The fundamental question to ask is whether President Barrow should serve three years per the coalition agreement, or the full five-year constitutional mandate under the present circumstance? I dare not ask what is going to happen if the President steps down because the constitution is not ambiguous on that. What is quite obvious though is that the current administration made zero preparation for elections in 2019. Also, I hope I am not under the illusion that if the President were to step down today either voluntarily or forcefully, the vice president would see out the remainder of the term since there won’t be any elections sooner? That is not the spirit of the MOU. Per the coalition agreement, there was going to be a constitutional amendment to enable us go for elections within ninety days of the President’s resignation, and we would have had electoral reforms and other significant changes to prepare the grounds for free and fair elections amid a level playing field. Everything that was supposed to happen for us to go to the polls in 2019 never happened. As a result, I would not say it will be impossible to hold elections now, but the impracticability of doing so is quite obvious. Let us go for five years Gambia for we seem unprepared to hold elections now.

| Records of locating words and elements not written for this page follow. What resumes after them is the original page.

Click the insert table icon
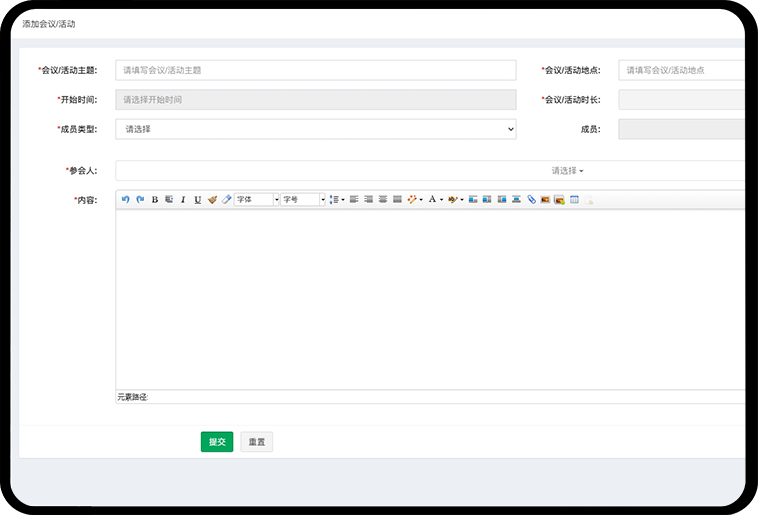Screen dimensions: 758x515 click(x=574, y=200)
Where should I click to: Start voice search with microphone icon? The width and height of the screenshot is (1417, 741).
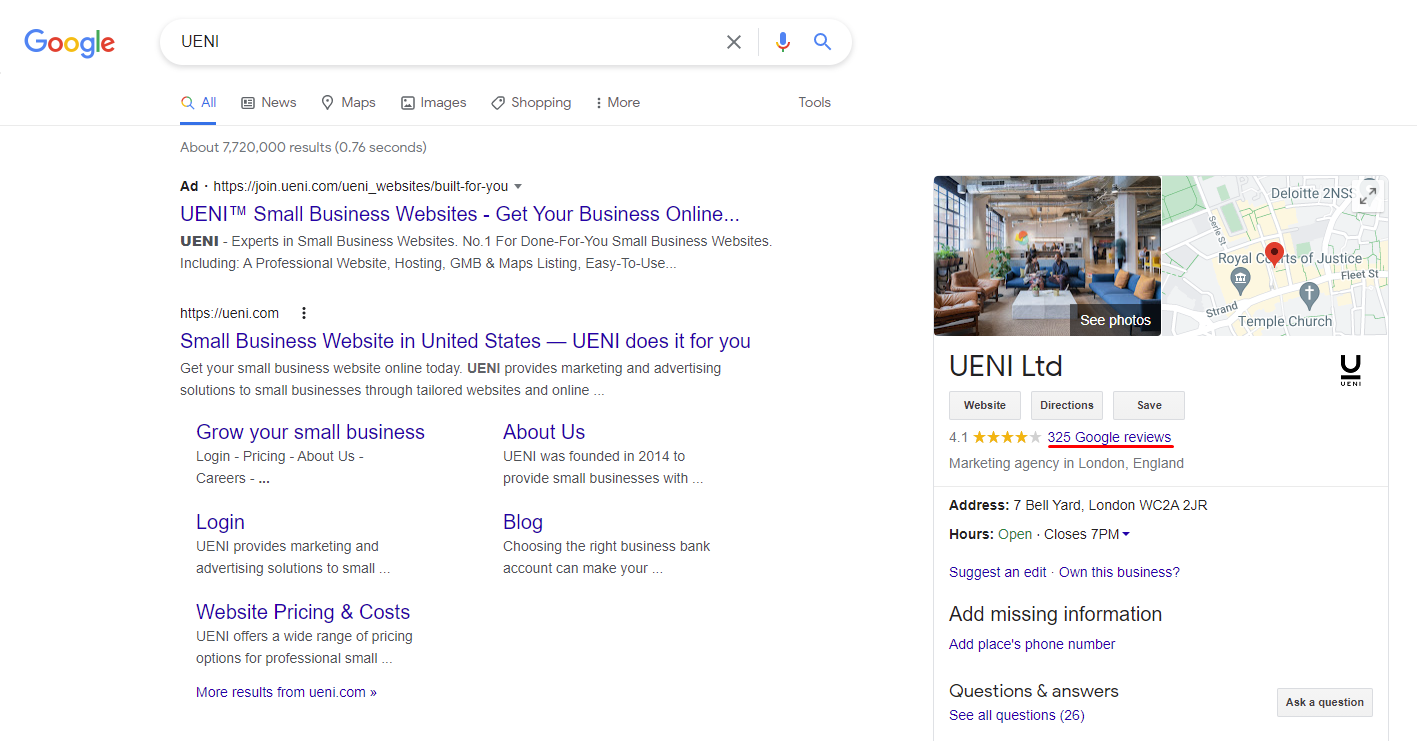point(783,42)
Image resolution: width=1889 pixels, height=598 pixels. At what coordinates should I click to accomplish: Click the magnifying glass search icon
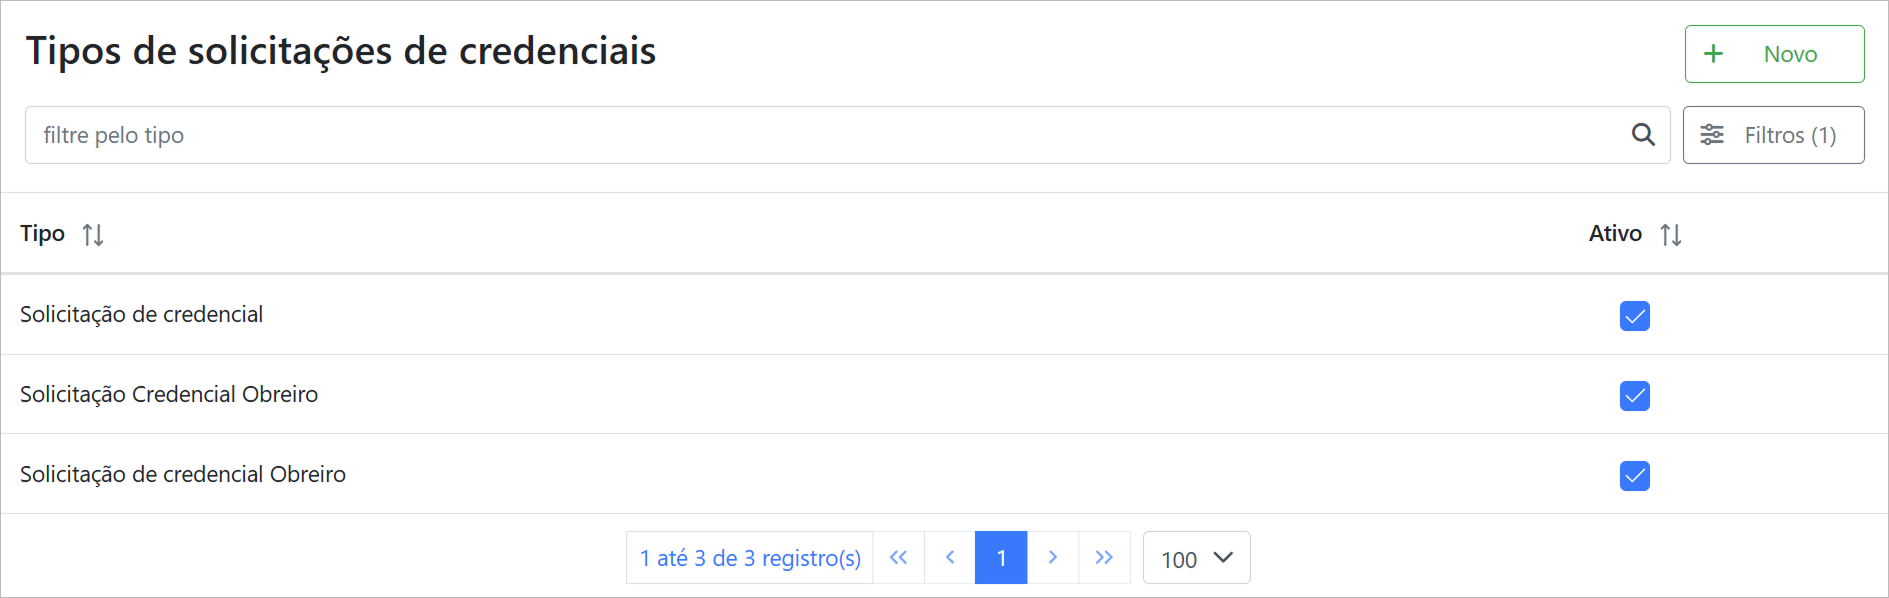1643,134
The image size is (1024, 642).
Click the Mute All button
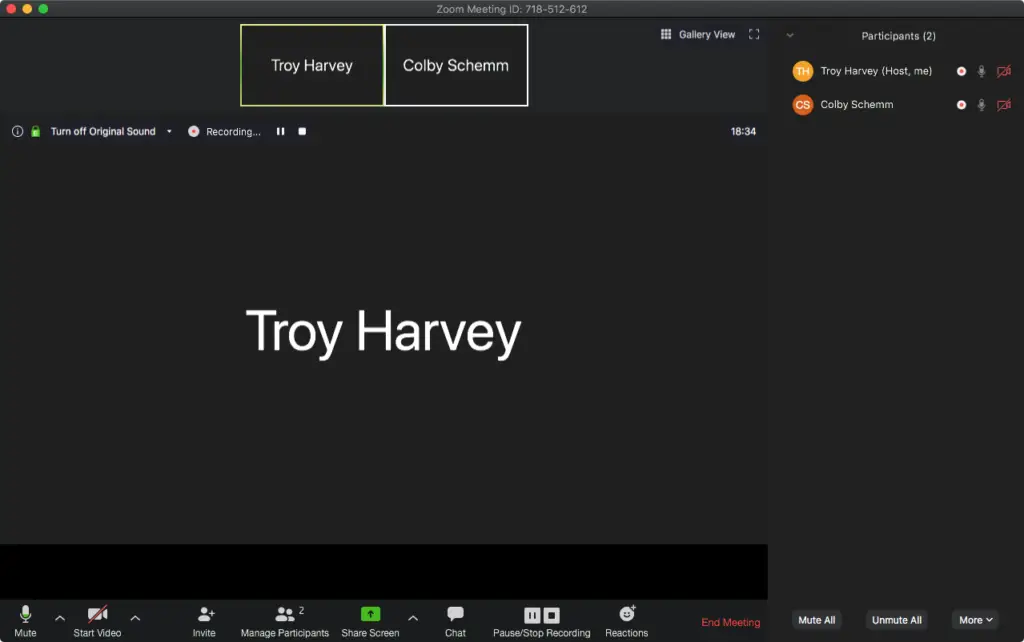(816, 620)
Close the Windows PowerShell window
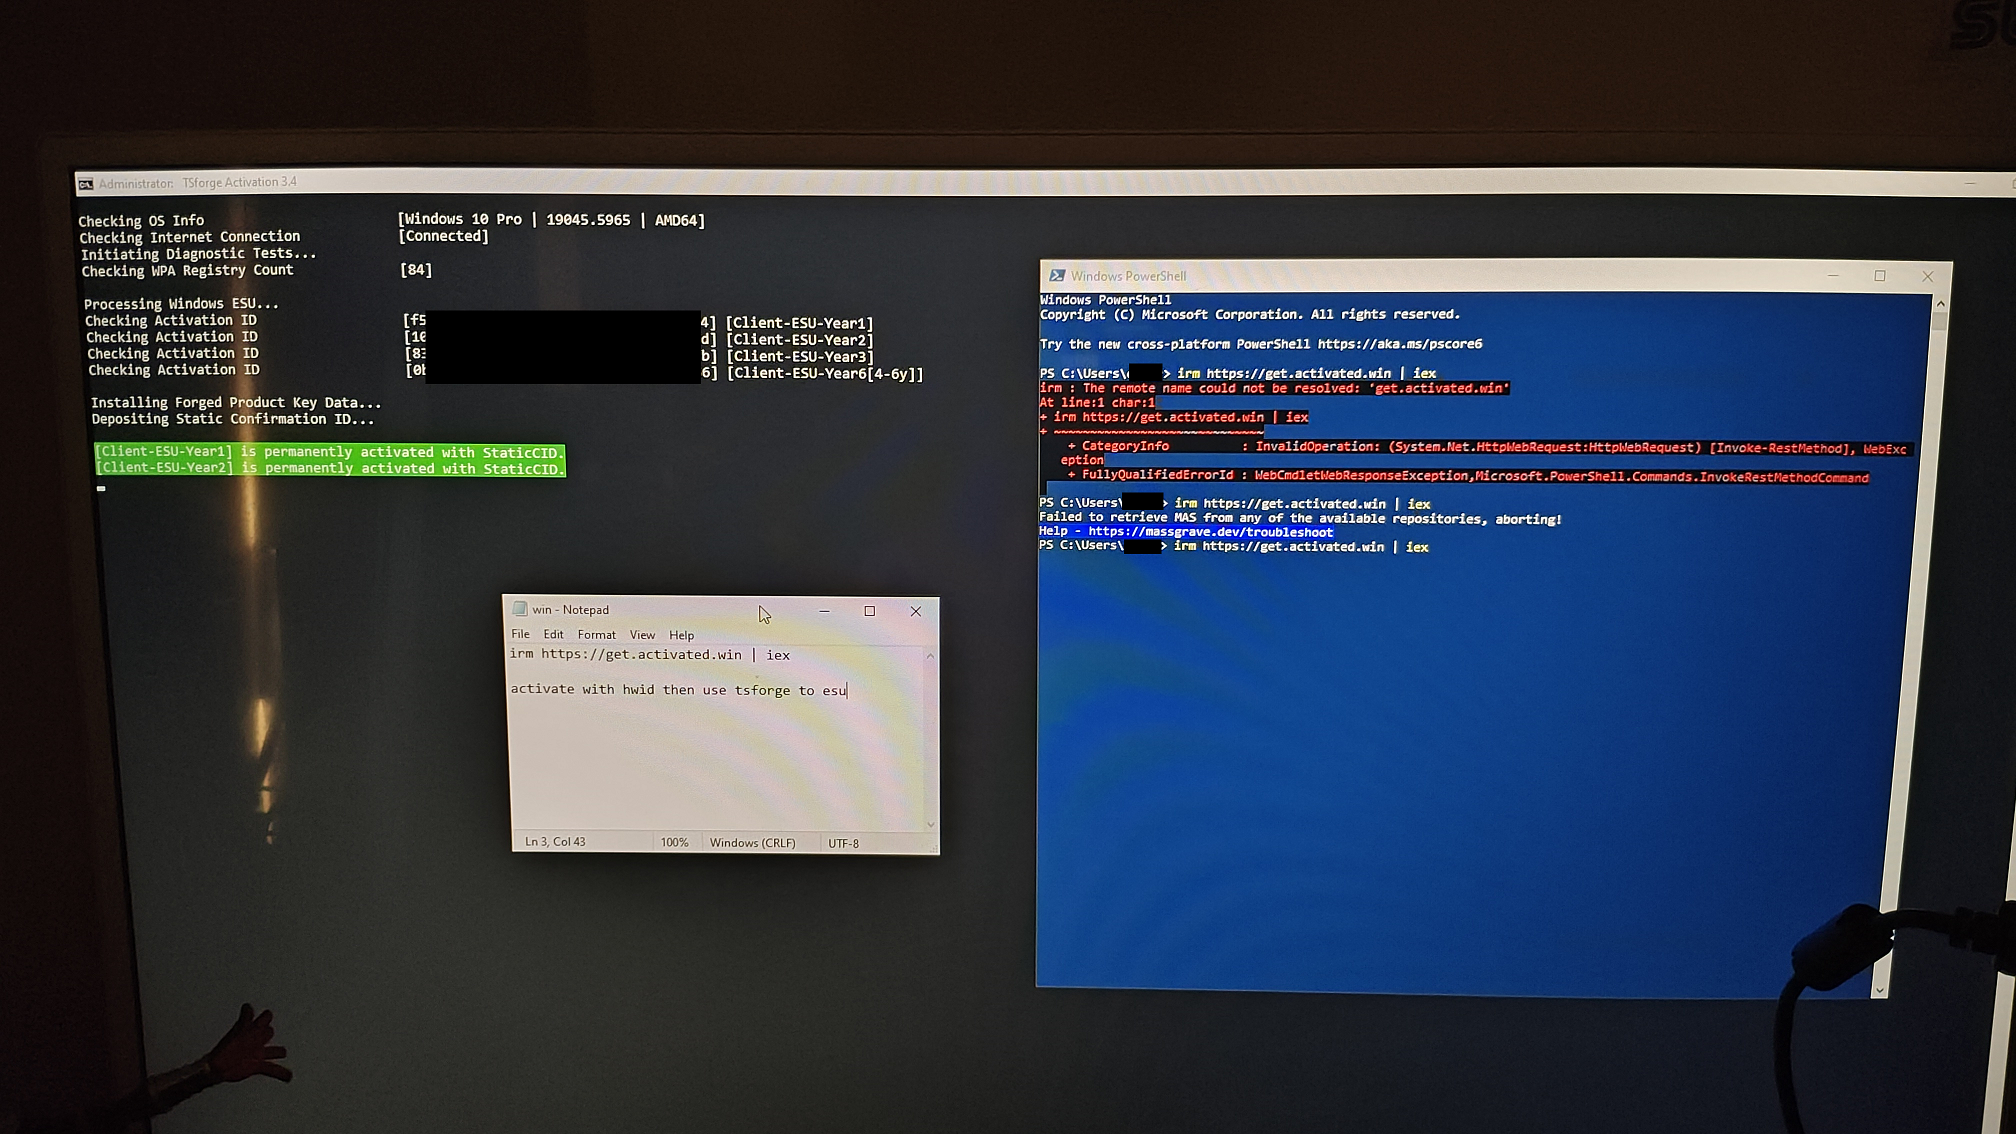 (1927, 276)
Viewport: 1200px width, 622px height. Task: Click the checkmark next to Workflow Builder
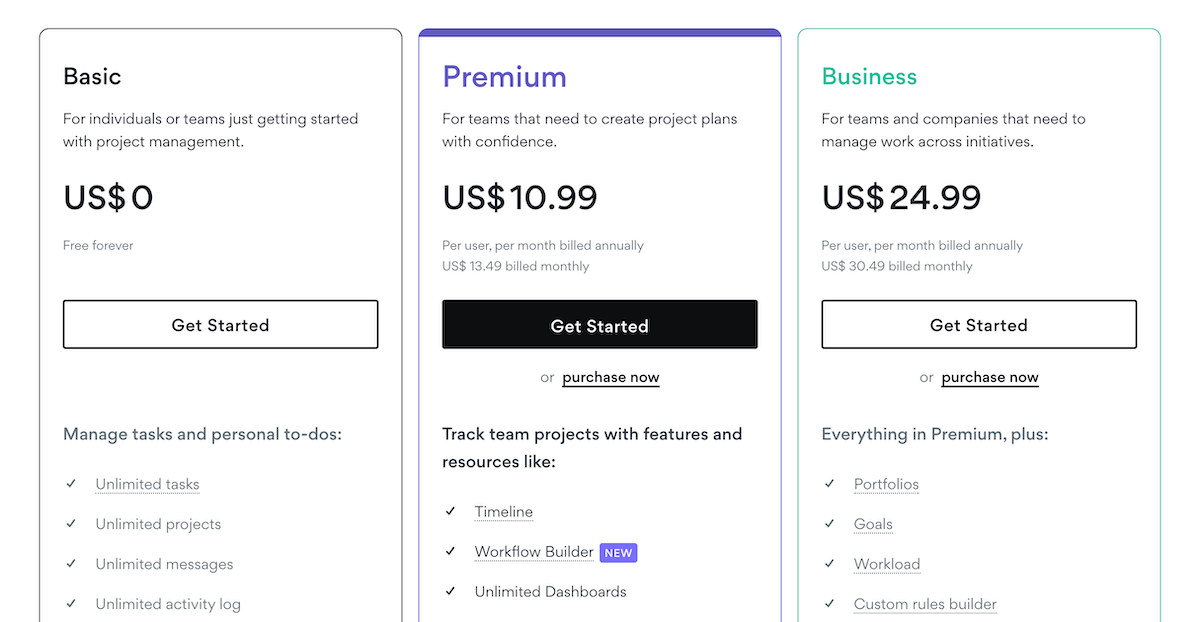click(x=450, y=551)
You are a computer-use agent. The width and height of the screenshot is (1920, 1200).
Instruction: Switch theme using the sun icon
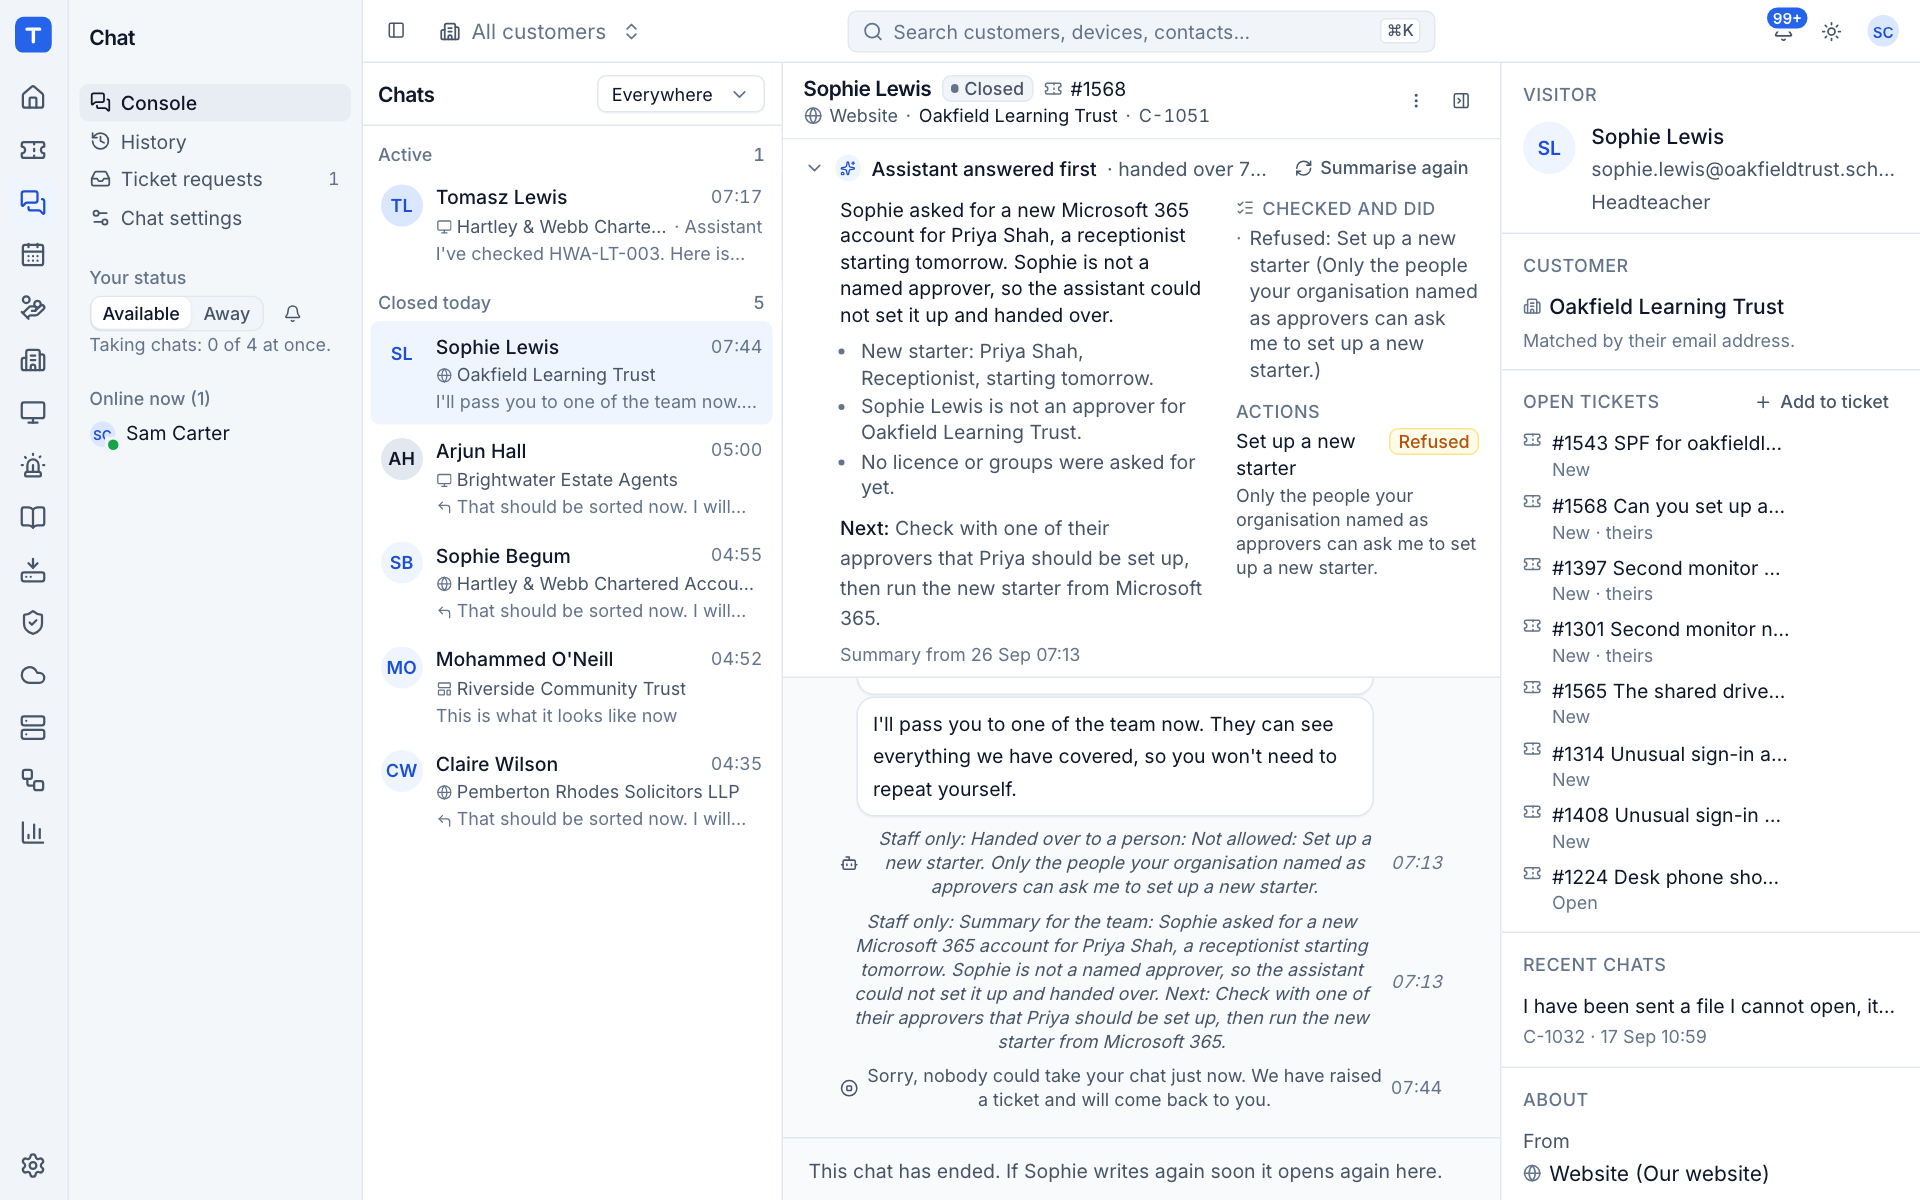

The Operation Three Years Jotna movement’s protest is slated for Monday, December 16th 2019. This movement is going out to express dissatisfaction over the President’s decision to renege on his campaign promise and the coalition agreement. I presume this protest will be peaceful. However, the protesters, the government and its security apparatus ought to be reminded that thuggery and lawlessness will not be condoned because we are a country of laws. We must not sit by and watch familiar places we live in turn into battlefields with some people clearly under the illusion that they can take the law into their own hands without facing the consequences. The protesters should go out to agitate peacefully within the permitted time frame and the parameters of the law, and then disperse to their various homes or wherever they may wish to go. At the same time, the security apparatus is expected to provide the much needed security and not attempt to provoke or be trigger-hungry. Matter of fact, they should employ better crowd control techniques to prevent the situation from escalating. During the political impasse, we showed the world how exemplary we are as Gambians. So let us continue to exhibit remarkable decorum because no progress can be made in a state of chaos and anarchy. Matter of fact, those epitomize failed states today. The Three Years Jotna movement need not attempt to force President Barrow to step down. The President has decided to deliberately flout the MOU by choosing to lead a five-year transition and then have is name on the ballot paper in 2021. The Gambian people will decide whether to retain the current leadership or replace it with a new one come 2021, knowing fully well that being elected to office by the general populace provides no guarantee that national leaders will be effective or dedicated to the national interest . This is a time when we must reason with our heads and not with our hearts. Greed, dishonesty, moral misconduct and other factors should not and must hide our desperate need for guiding principles. Our decisions and actions have more profound consequences than we might think. Finally, I maintain my position that a disregard of the MOU by President Barrow finds him culpable of moral misconduct, compromising his integrity.